Selected extract:
BankThink

Don’t put SIFI designations on the back burner

In a November report, the Treasury Department issued two primary recommendations for how the Financial Stability Oversight Council should exercise its authority to subject systemically important nonbanks to enhanced oversight. If followed, they would mark a deeply concerning shift in the FSOC’s approach to its role as a systemic risk regulator.

First, the report recommends that the council consider the likelihood of a firm’s failure when deciding whether to designate it as a “systemically important financial institution,” or SIFI, and thus subjected to enhanced regulation and oversight by the Federal Reserve. But if the FSOC waits until a systemically important nonbank is likely to experience material distress, it’s too late.

Consider American International Group. If the council designated AIG as systemically important in 2007, that would have done little to prevent its failure, in part because it takes years to develop and apply these standards. If the standards were applied in the early 2000s — when the company was healthy and no one thought it was going to experience distress — it’s possible that AIG may not have failed during the crisis or that its failure would have been less severe.

Treasury Department building
The U.S. Department of the Treasury building stands in Washington, D.C., U.S., on Friday, July 29, 2011. President Barack Obama and congressional leaders began a fresh attempt to reach agreement on raising the U.S. debt cap, with a potential framework for a deal emerging two days before a default deadline. Photographer: Andrew Harrer/Bloomberg
Andrew Harrer/Bloomberg

It’s not even clear a method exists to accurately and consistently predict the expected chance of failure at a range of different financial institutions. The Treasury report doesn’t suggest how to predict the likelihood of failure or what chance of failure would be necessary to warrant designation.

Extracted entries:
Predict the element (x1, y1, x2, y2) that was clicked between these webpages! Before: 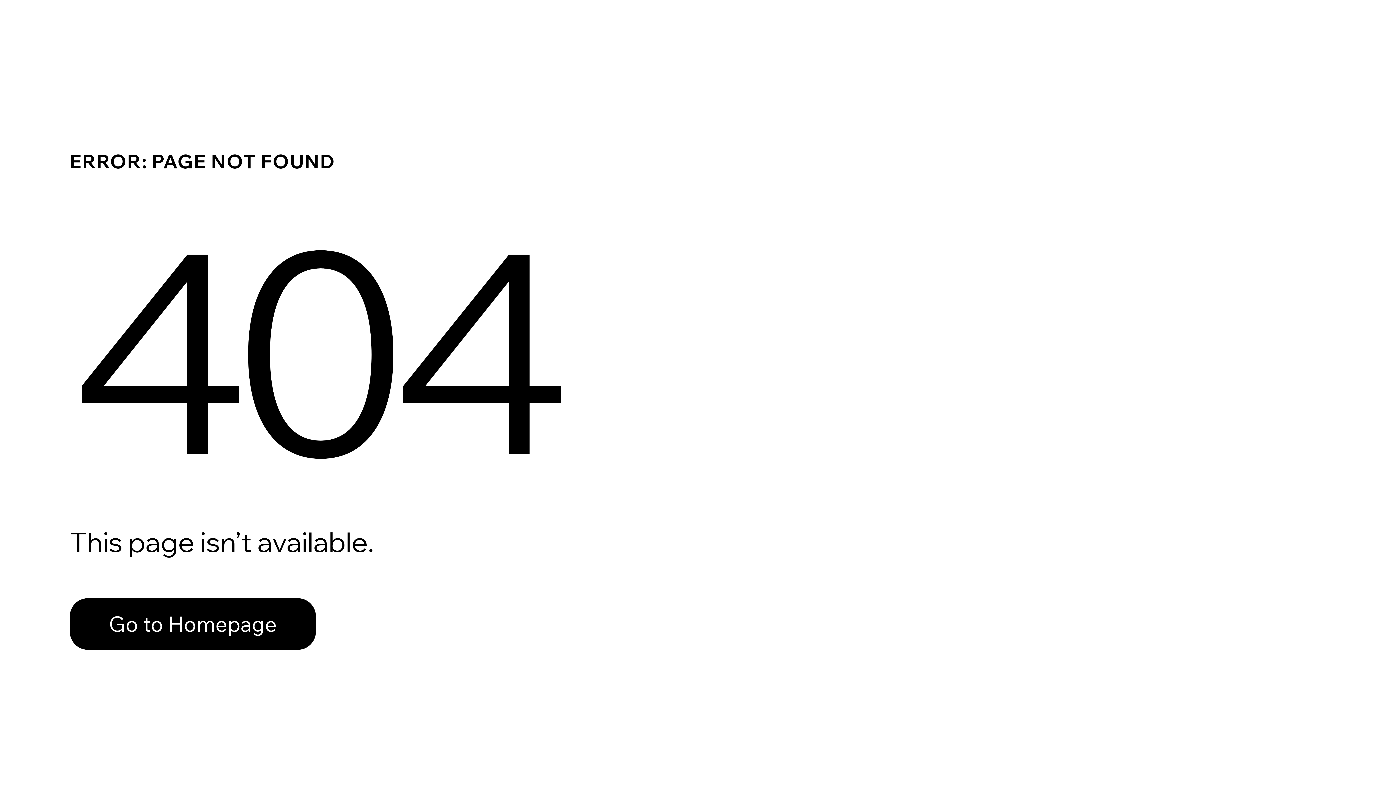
--
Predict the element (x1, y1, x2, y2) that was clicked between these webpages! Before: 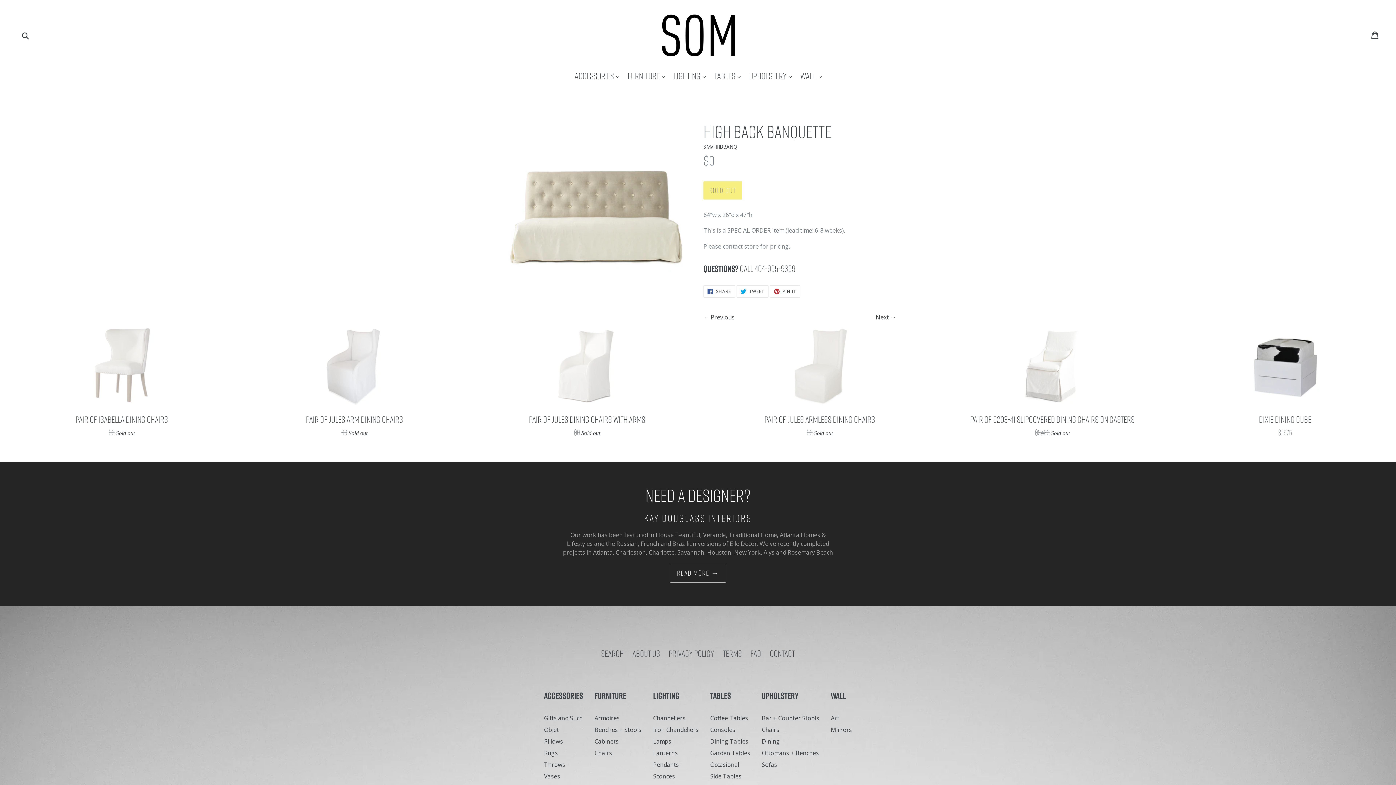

Written task 1: In the BankThink piece on SIFI designations, why would designating AIG as systemically important in 2007 have done little to prevent its failure? Answer in one to three sentences.
Written task 2: List every organization named in the BankThink piece on SIFI designations.

Exercise solution 1: Designating AIG in 2007 would have done little to prevent its failure, in part because developing and applying the enhanced standards takes years.

Exercise solution 2:
- Treasury Department (U.S. Department of the Treasury)
- Financial Stability Oversight Council (FSOC)
- Federal Reserve
- American International Group (AIG)
- Bloomberg